She cast a dark look at him.
“What?” He shrugged. “It’s not the first time the U.S. has bombed the wrong people, Marta. This is a big mistake, but it’ll blow over.”
“No. This time is different. . . .” She clicked the remote to surf news channels, from Al Jazeera to Russian English-language television, then to American cable news. Coverage of the attack was everywhere. Shots of injured being rushed to hospitals in Red Crescent vans. Screaming women and children. Most of America had not yet woken up to its latest public relations disaster. “U.S. Reaper Drone Massacres Shiite Pilgrims” and more crassly: “The Empire Strikes Back.”
One looped video sequence showed drone wreckage raining down in fiery pieces over the city, the reporter in midsentence: “. . . above the city immediately afterward by an enraged Iraqi military.”
She nodded to herself. “Destroyed, of course. Pieces paraded by civilians on TV. The chance of getting that wreckage back: slim to none.”
He sighed. “It’s a terrible accident, but we’ll get past it.”
She muted the television. “It wasn’t an accident. This was an attack on the United States.”
Clarke frowned in confusion.
“It wasn’t our drone, Henry.”
He sank into a wing chair. “What do you mean it wasn’t ours? Who else has Reaper drones? Britain?”
“I mean it wasn’t a friendly Reaper drone.” She narrowed her eyes at the screen. “I’d be curious to know how they got it past our radar. I suppose they could have launched it from a nearby desert road. Gorgon Stare would have been useful here. That’s a funding angle we should pursue in committee. Make a note of that.”
Clarke glanced around for a pad of paper but almost immediately gave up and frowned at her. “You’re saying someone copied a Reaper drone?”
“It would hardly be necessary to ‘copy’ one. Nearly half of them have been lost in action—crashed or shot down. Not all of them recovered. Parts and pieces moving through the black markets of Central Asia.”
“Seriously?”
“Technology spreads, Henry. That’s what it does. That’s why constant progress is necessary. Why we must always stay one step ahead. This is a teaching moment for those willing to learn.”
He nodded toward the news, which now panned across screaming, injured children in a hospital ward. “This could be very bad for Brand America.”
“Yes, and that’s why it’s critical we encourage these older drones to proliferate. Otherwise whenever there’s a drone strike—like this—the world will blame the United States. That must change.”
He watched the muted television for a moment—the looped replay of the mystery drone launching its missiles. “Do you think this attack is related to the terror bombings here in the States?”

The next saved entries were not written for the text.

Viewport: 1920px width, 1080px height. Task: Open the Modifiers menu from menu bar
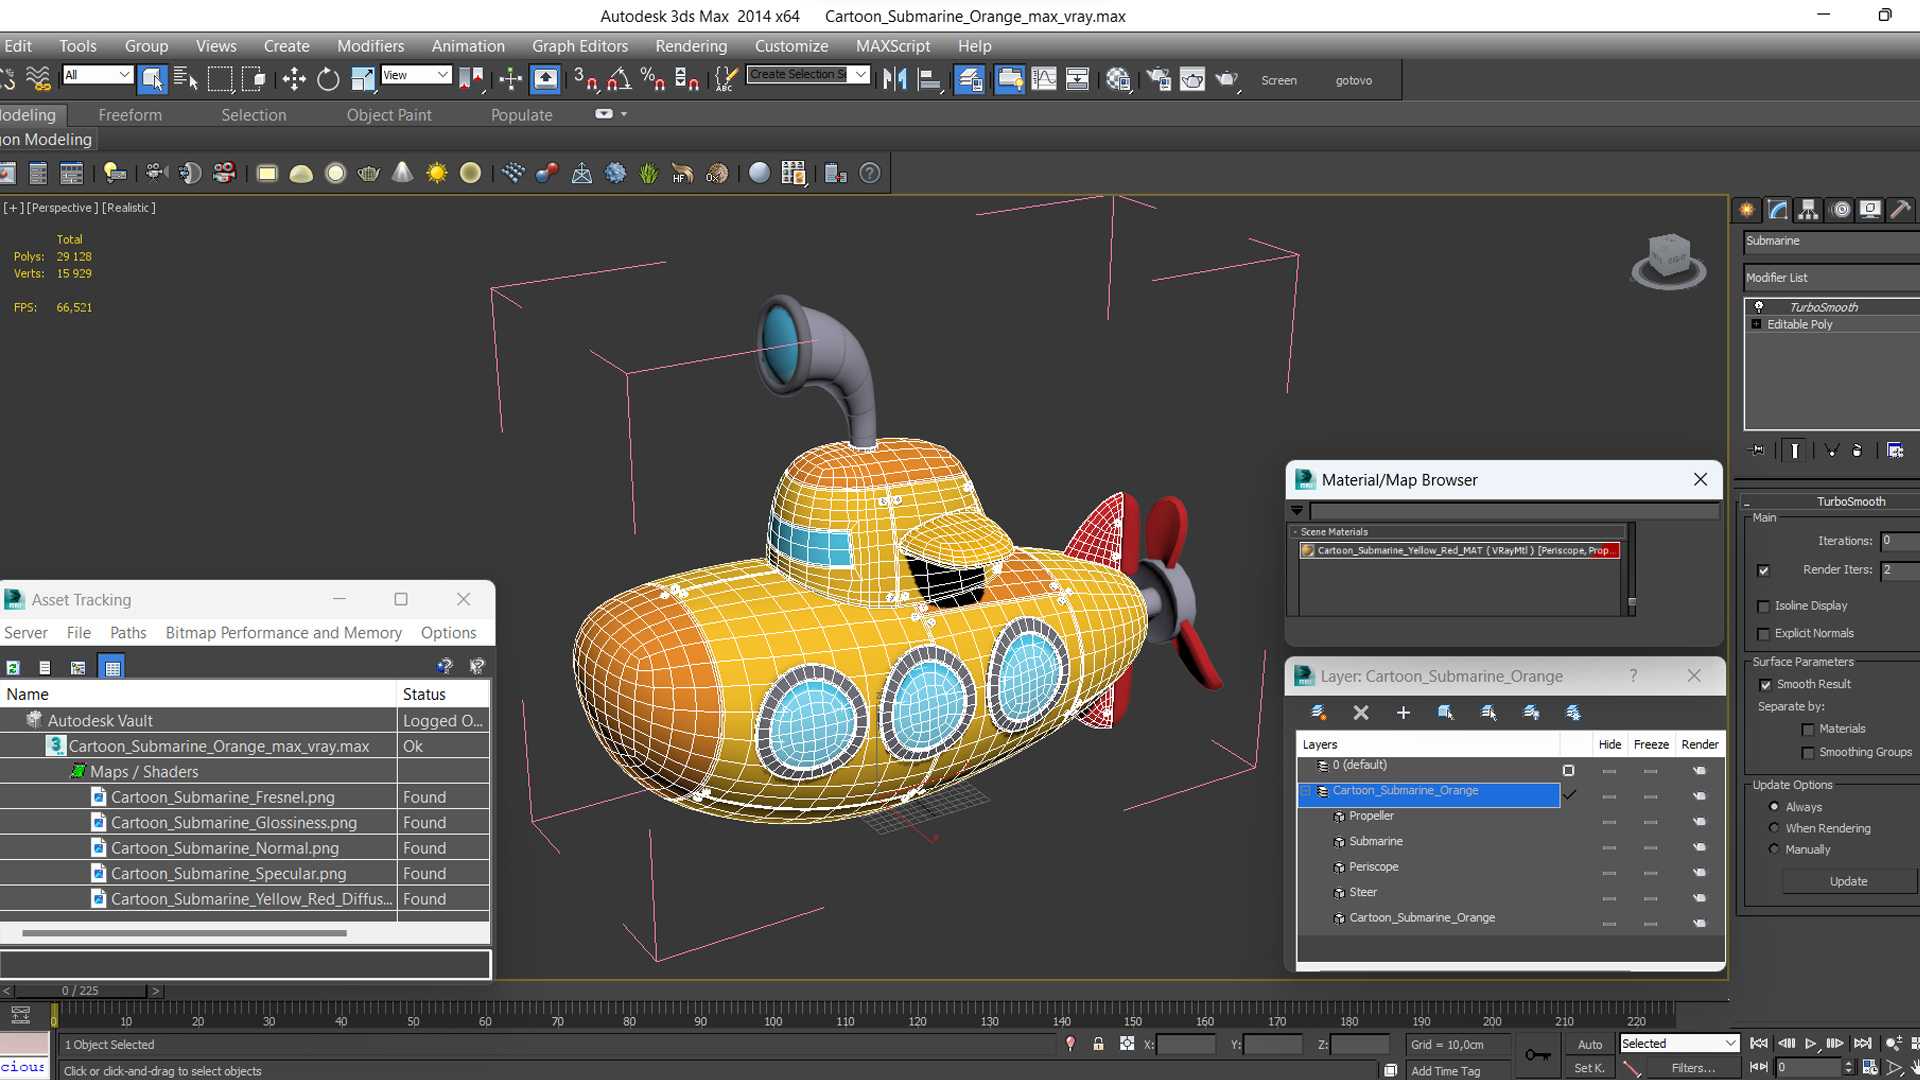367,45
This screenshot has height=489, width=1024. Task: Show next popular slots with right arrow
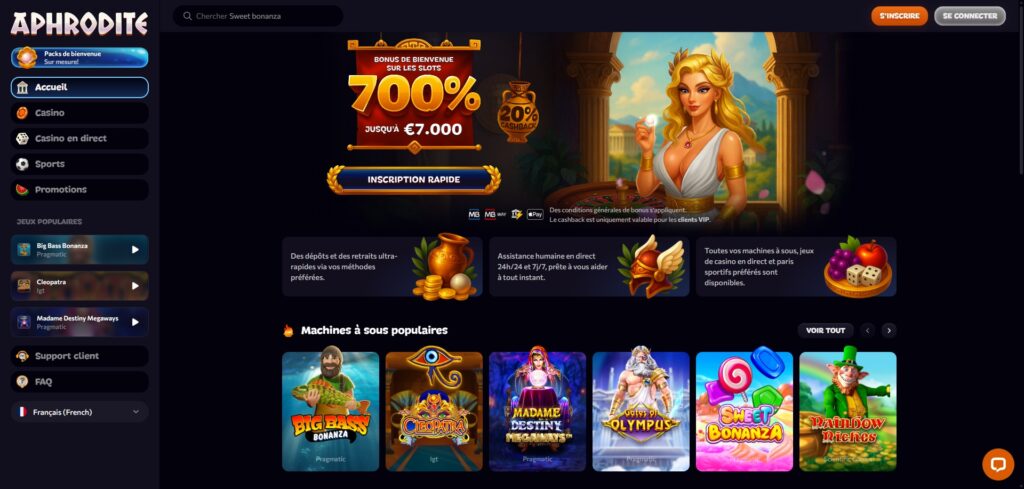(889, 330)
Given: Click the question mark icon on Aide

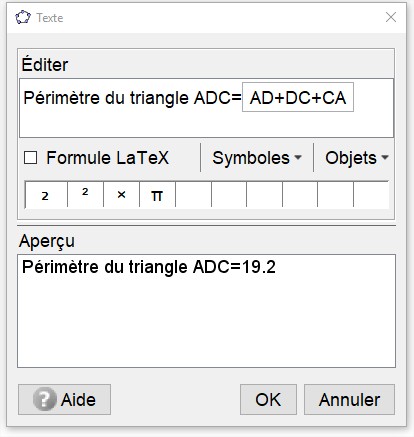Looking at the screenshot, I should coord(44,399).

She ignored the question and instead presented one of her own. “How does this disaster affect our clients?”
Clarke grimaced. “It’s not good. It’ll damage public perception of unmanned aircraft.”
“Unless we successfully deflect responsibility.”

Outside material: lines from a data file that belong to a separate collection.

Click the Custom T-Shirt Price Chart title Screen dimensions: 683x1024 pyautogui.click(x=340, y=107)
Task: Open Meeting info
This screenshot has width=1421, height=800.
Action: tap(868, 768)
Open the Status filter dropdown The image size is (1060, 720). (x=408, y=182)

“With powerful visuals like this circulating, that’ll be a tough sell.”
“You leave that to me. Just make sure your people are ready to work their mimetic magic.”
They both stared at images of tiny, shroud-wrapped bodies being carried through an angry crowd.
CHAPTER 2
Warning Order
A black MH-47 Chinook helicopter raced in darkness along the slopes of a steep valley lined by snowcapped mountains. Pale moonlight reflected off the peaks and silhouetted the large chopper momentarily before it nosed steeply into blackness, descending rapidly in a combat landing. As it continued its erratic maneuvers, blinding green-white flares spat out of its tail every few seconds. Soon the pilot pulled the nose of the chopper up, bringing it down toward a blacked-out forward operating base studded with satellite dishes and radio antennas. The chopper rotated in a cloud of dust, then deftly touched down on a gravel landing zone.
As the turbine engines wound down, the rear ramp descended, and a dozen heavily armed U.S. Army Special Forces soldiers in black body armor and face masks emerged, pulling along a hooded prisoner wearing a mud-spattered shalwar kameez and chapan—his hands secured behind his back with PlastiCuffs.
One of the soldiers shouted, “Paatsezhey!” and shoved the prisoner along.
The group moved swiftly past concentric rings of HESCO bastions toward the heart of the camp, where a forest of antenna masts stood next to prefab structures. As they passed, indigenous workers in green smocks looked up from their duties building new fortifications, leaning on their shovels to steal a glance at the knot of soldiers.